- **TEXTE DU DOCUMENT**
○ ○ ○

Le programme est complet, intense et promet de nous ajouter quelques bornes dans le cœur

Roissy-CDG, 12 juillet 2023. Si je n'ai pas rêvé toute ma vie d'être une hôtesse de l'air, cela fait plusieurs semaines que je mouline sur le sujet. Comment aborder l'événement, quel angle ou tonalité ? Frise temporelle, figures emblématiques, business ? Mouais, déjà vu, déjà écrit. Je révise mes tablettes, je bachote. Aucun résultat. Alors je décide de faire ce que je fais sans doute de mieux : partir candide, ouvrir les yeux, observer, poser la question que j'imagine pertinente, aller à la rencontre, vivre pleinement chaque seconde de l'instant.

○ ○ ○

- **DONNÉES FOURNIES**
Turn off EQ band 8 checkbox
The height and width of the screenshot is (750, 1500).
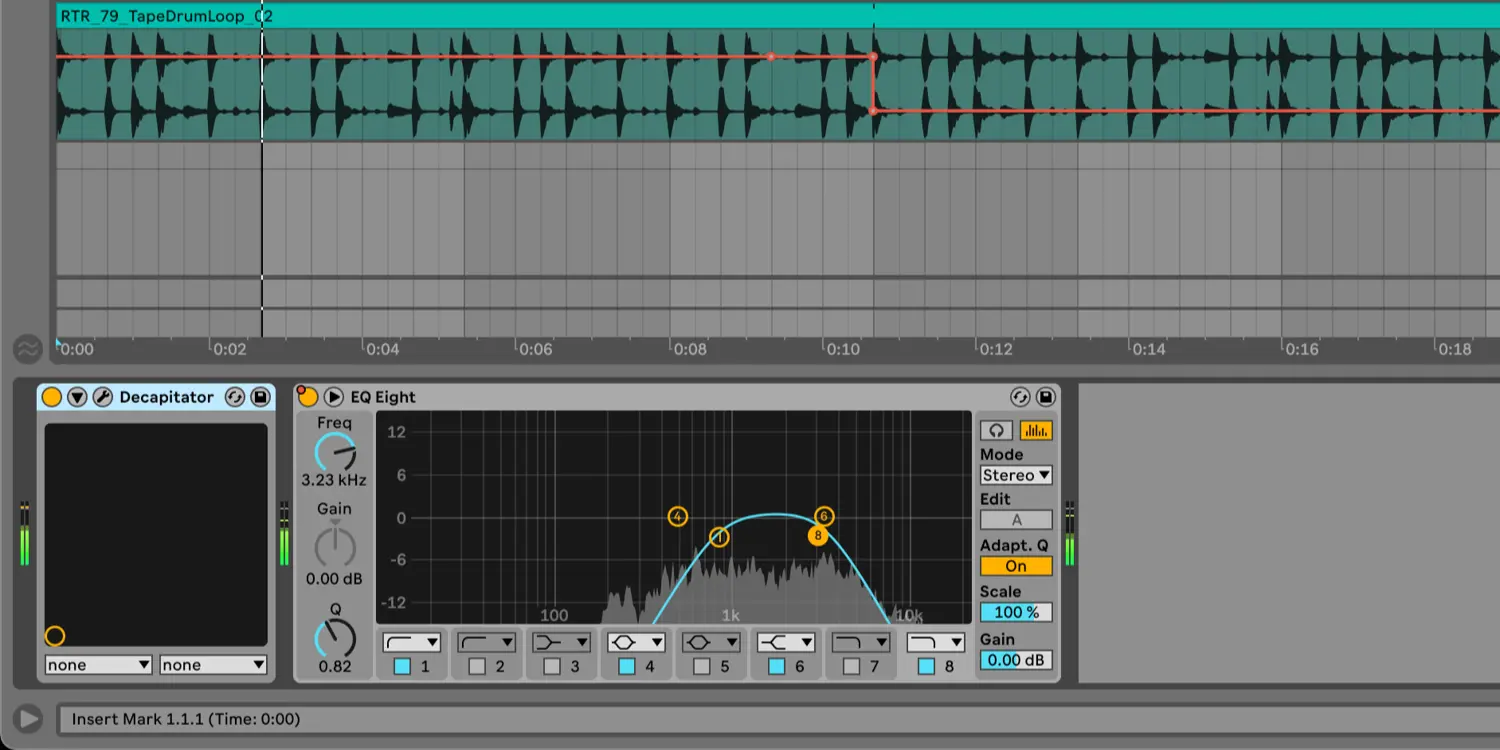927,666
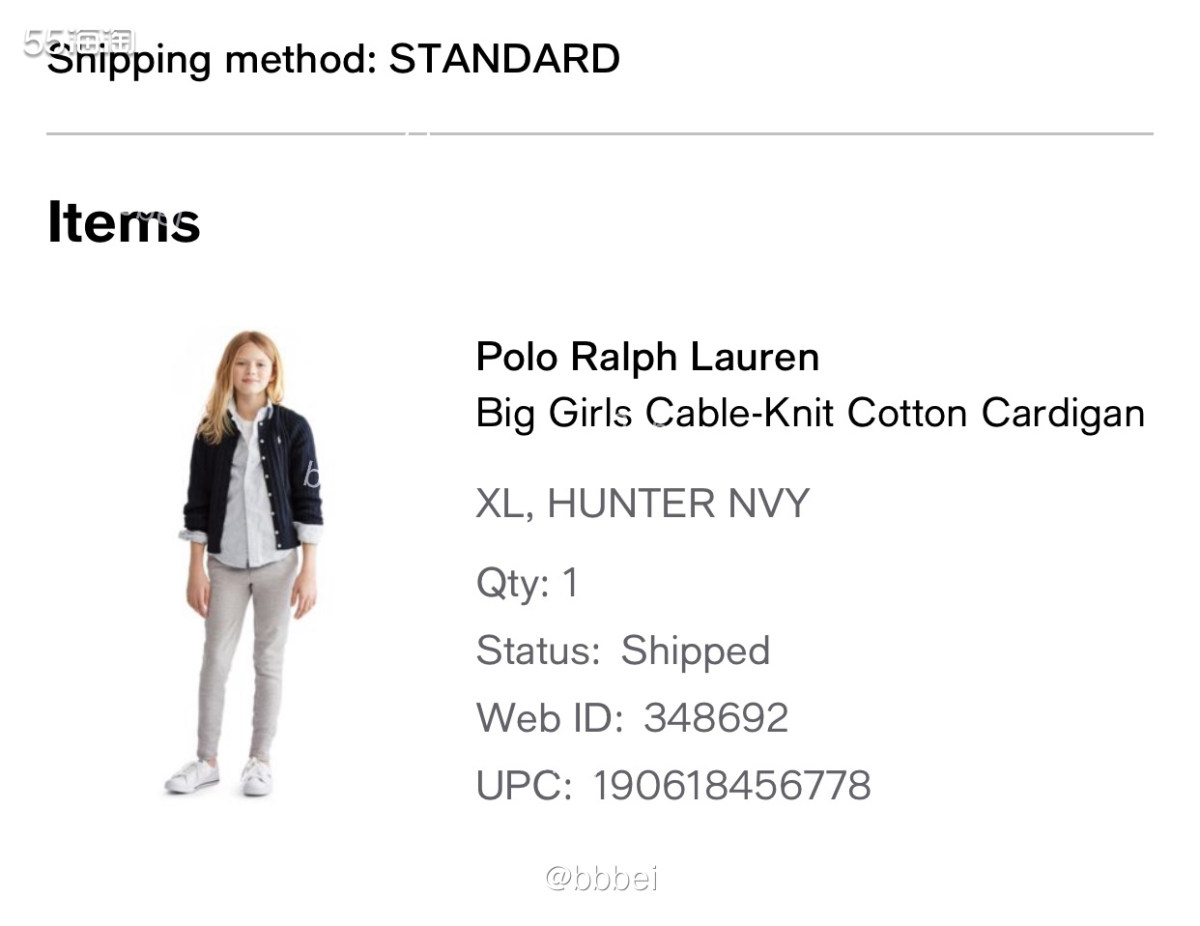This screenshot has height=926, width=1200.
Task: Click the 55海淘 watermark logo
Action: click(80, 42)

○ ○ ○

- **CONSIGNES**
(a) D'après le texte du document, en quel lieu et à quelle date se situe le récit ?
(b) Résumez le texte du document en deux phrases.
(c) Écrivez la suite du texte du document en reprenant après sa dernière phrase.
La liste fournie plus haut n'intervient pas ici.

- **RÉPONSES FINALES**
(a) À Roissy-CDG, le 12 juillet 2023.

(b) Le 12 juillet 2023, à Roissy-CDG, la personne qui écrit cherche depuis plusieurs semaines comment aborder un événement au programme complet et intense, et elle écarte la frise temporelle, les figures emblématiques et l'angle business comme déjà vus. Faute de résultat, elle décide de partir candide, d'observer, de poser les questions qui lui semblent pertinentes, d'aller à la rencontre et de vivre pleinement chaque seconde.

(c)
Neuf heures d'avion et deux films plus tard, Chicago. Dehors, le ciel n'est pas à la fête et les seaux d'eau qui tombent sont made in USA, triple XL, tout comme le SUV qui nous conduit à Milwaukee. Malgré un décalage horaire qui commence à servir l'apéro, les miles défilent, nous restons éveillés. À moins que ce ne soit parce que sur la gauche nous nous faisons doubler par un pick-up dont la taille fait passer un Dodge RAM 1500 pour un Kangoo ou, par la droite, un Peterbilt à la Spielberg long comme un 747 jouant la déblayeuse aquatique. On se dit que sur autoroute les 65 miles à l'heure ne doivent plus être la norme en 2023 et que la ceinture de sécurité, après le second aquaplaning de notre tank noir, est une chouette invention. Milwaukee est proche et nous ne pouvons qu'être stupéfaits par les premiers bikers croisés sur l'Intersate 94 : en solo, en duo, roulant dans ce chaos climatique sans casques, sans gants, en shorts mais avec des lunettes ! La soirée ne sera pas plus sèche malgré un vent à décorner les bisons. Nous dînerons vers 1 h 30 du matin heure de Paname - 18 h 30 au superbe Trade Hotel sur Juneau Avenue dont le nom n'est autre que celui du Franco-Canadien Solomon Juneau, premier maire du jeune comptoir d'échange de fourrures dans le Milwaukee du jeune XIXe siècle. Le programme est annoncé. Il est complet, intense, et promet de nous ajouter quelques bornes sous les semelles, au guidon, dans le cœur.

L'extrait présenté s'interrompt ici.